Power consumption: the big picture

In the period spanning 2009 – 2010, the main fuels in Australia’s power consumption picture were natural gas (24%), electricity (22%), diesel (18%) petrol (16%), and solar (1%), and the overall power consumption around the country went up about 1%. Industry accounts for about 74% of the total power consumption in Australia, with the remaining 26% consumed by households. Coal is overwhelmingly used to generate electricity, which makes up the bulk of household power consumption.

For many years, the cost of electricity to consumers (retail electricity) was among the lowest in the world. However, in recent years the costs of electricity have risen by a staggering 72%, and Australia now has some of the most expensive retail electricity prices in the world, ahead of only Greece and Denmark. The low price of electricity before this period resulted in little investment in new facilities or technologies, meaning that the industry now faces the challenge of modernising at a time when demand is beginning to show signs of slowing down and costs are at an all-time high.

Power consumption: demand

Although overall demand for electricity has increased by about 14% since 2001 in Australia, there have been recent declines: In 2008 – 2009, usage declined 5.4% Australia-wide, and in 2009 – 2010 usage declined again by 1.2%. These declines are small, but this is the first time any measurable decline has been noted. The electricity generators have always banked their profitability and the maintenance and development of equipment on the market being in perpetual growth. The assumption has always been that Australians will continue to find new ways to use electricity, but these recent declines indicate that this period of perpetual growth may be over.

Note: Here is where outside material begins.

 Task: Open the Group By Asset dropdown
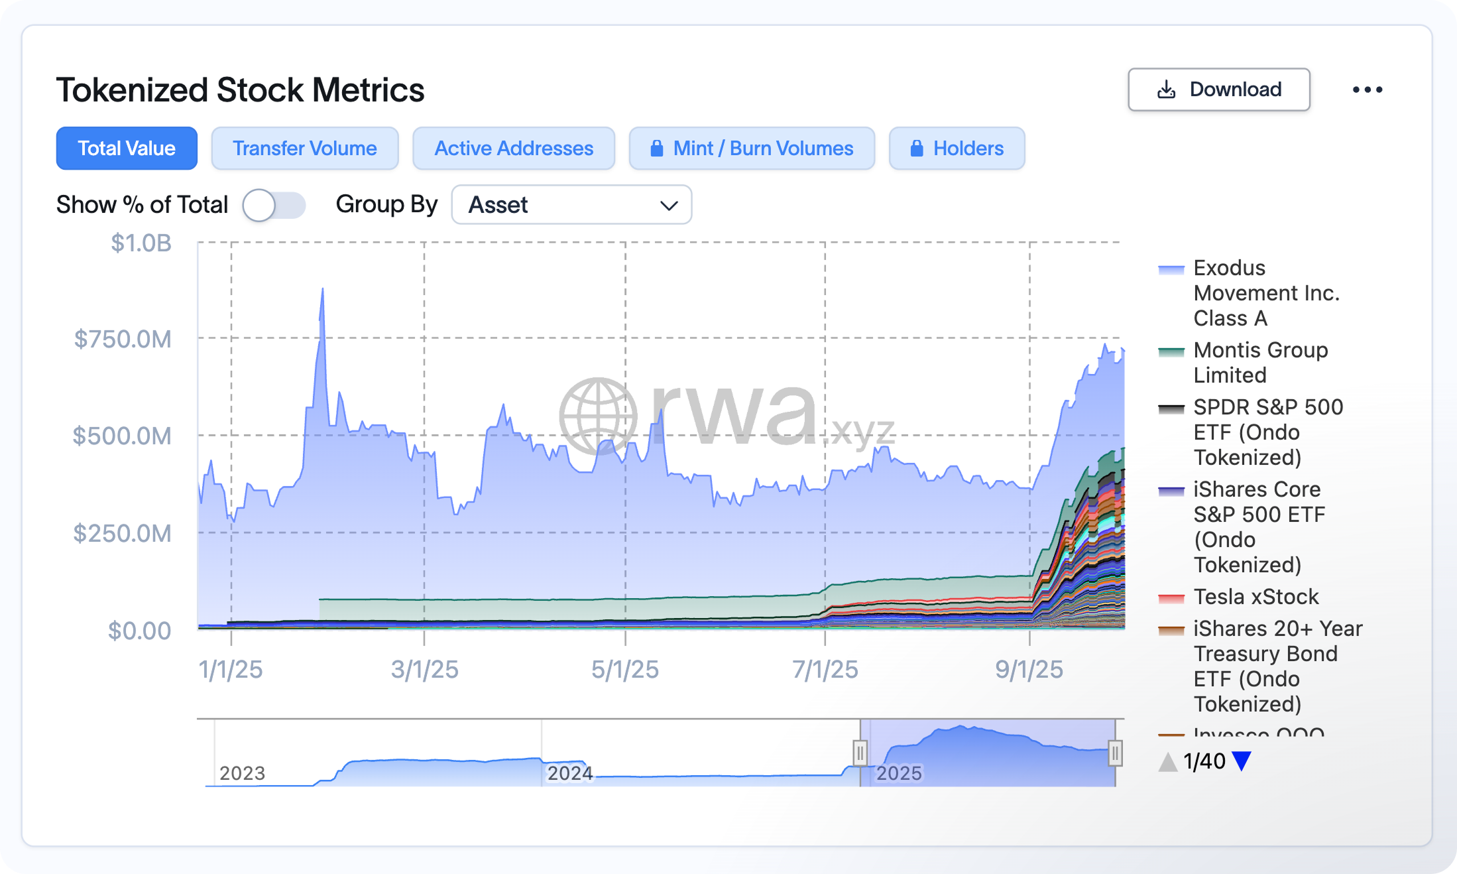(571, 205)
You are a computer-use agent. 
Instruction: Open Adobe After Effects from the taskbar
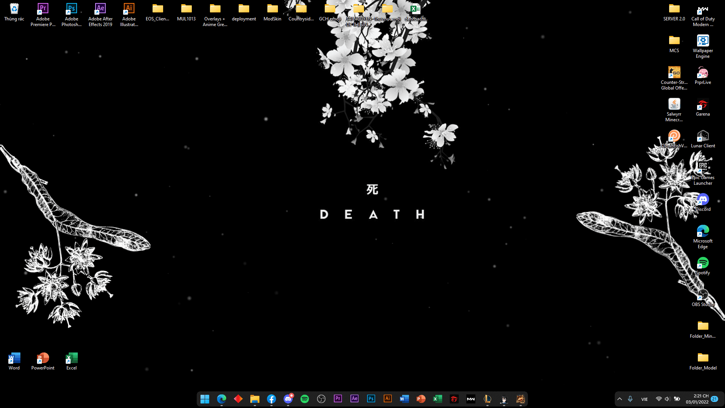[354, 399]
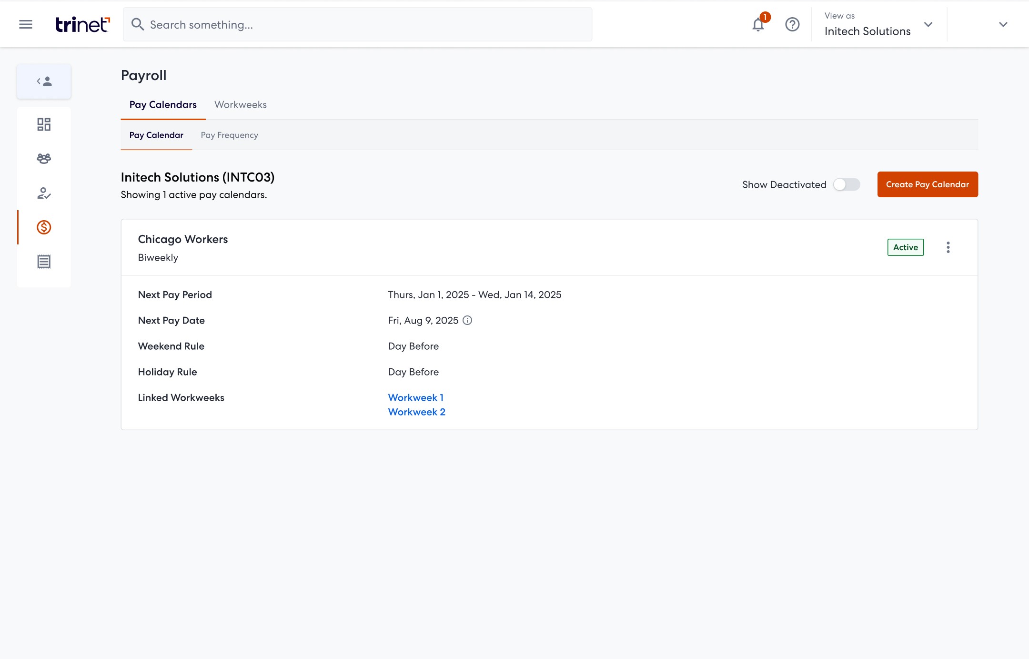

Reasons for the decline are unclear, as data is collected by a large number of independent sources who do not communicate with each other. Some possible explanations are:

Efficient appliances and construction. New construction codes and more efficient appliances such as refrigerators or televisions are designed to use less electricity out of the box. As these new designs and technologies proliferate, power consumption automatically goes down.

The Internet. Online shopping has seen a reduction in retail space as more people purchase goods from websites.

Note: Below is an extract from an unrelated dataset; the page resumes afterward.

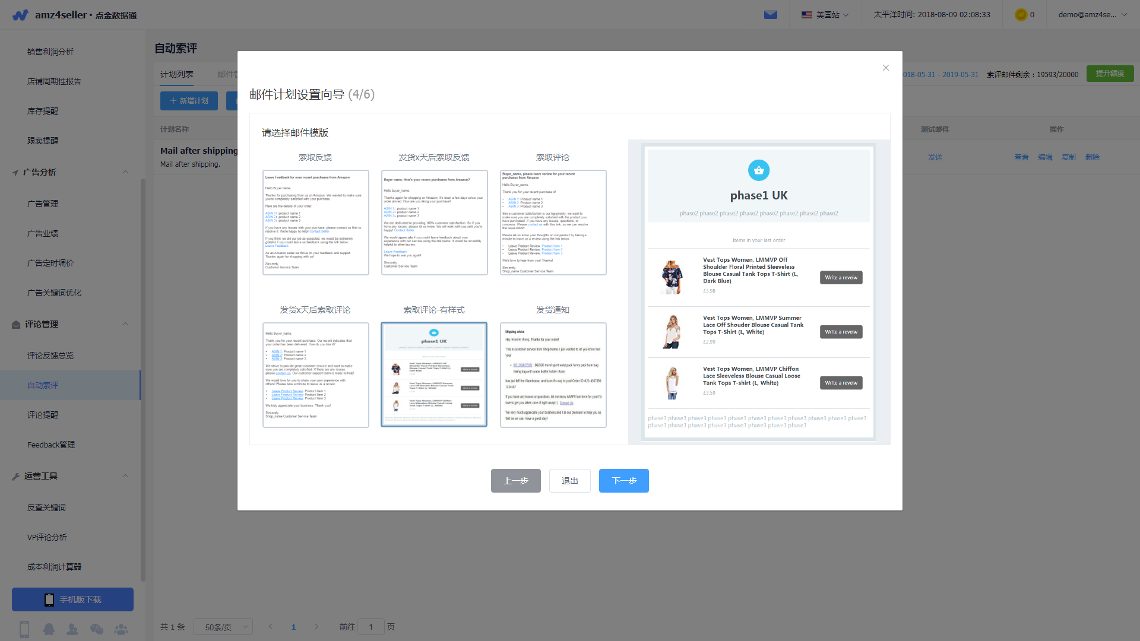This screenshot has height=641, width=1140.
Task: Click the mobile phone icon at bottom left
Action: click(24, 629)
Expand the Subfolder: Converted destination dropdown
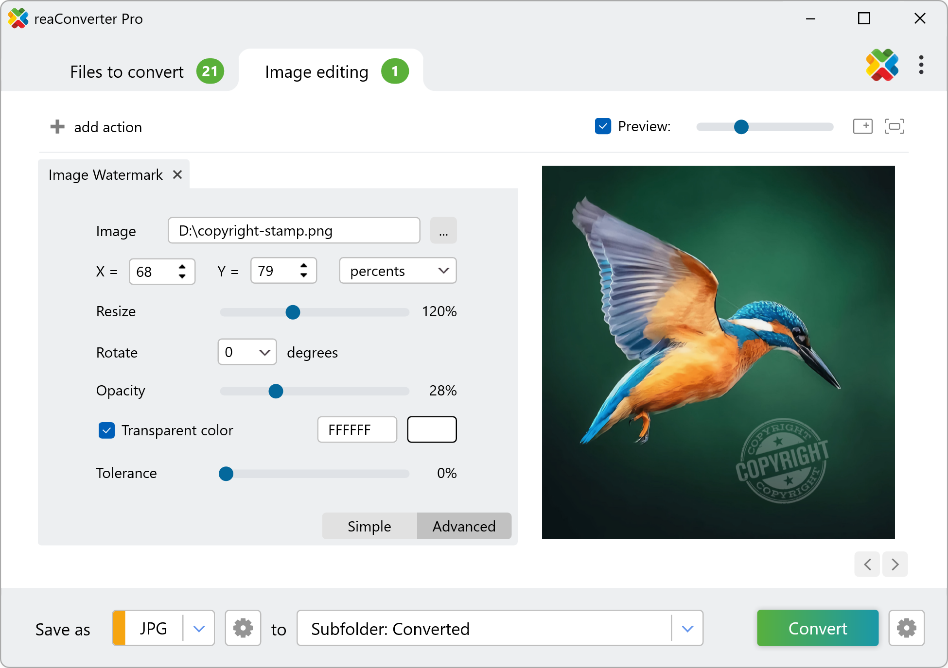This screenshot has height=668, width=948. click(x=687, y=629)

New Legislation. Laws which require efficient water heating systems, low-flow shower heads in new construction, and other requirements have slowly brought up the power consumption standards in Australia, reducing electricity usage.

Higher Prices. The simplest explanation, of course, is that the huge increase in the cost of electricity has forced many households to rethink their power consumption habits. A variety of energy saving devices have also become more widely available, for example the EcoSwitch provides a simple solution to the problem of standby power leakage.

Power consumption and environmental impact

Most of Australia’s electricity is generated from Black Coal. Black Coal accounts for about 54% of electricity generation, with the balance being made by Brown Coal, Natural Gas, and Hydroelectric. The coal Australia burns for electricity generation is relatively ‘clean’ by international standards, but electricity generation still accounts for about 37% of the greenhouse gas production in Australia.

Recent legislation setting a foundation for carbon pricing aimed at reducing the production of greenhouse gases promises to put increased pressure on the energy sector in general and electricity generation specifically. With demand falling, albeit slightly, environmental concerns at an all-time high, and the government moving to force more efficient and cleaner forms of energy production, costs are likely to rise even further. This may have the unintended consequence of driving down demand further. For example, since 2011, Australians have installed over 650 megawatts of solar panels on their homes. While this remains just 1% of the power consumption story, this is a clear sign that the times are changing in regards to Australia’s energy market.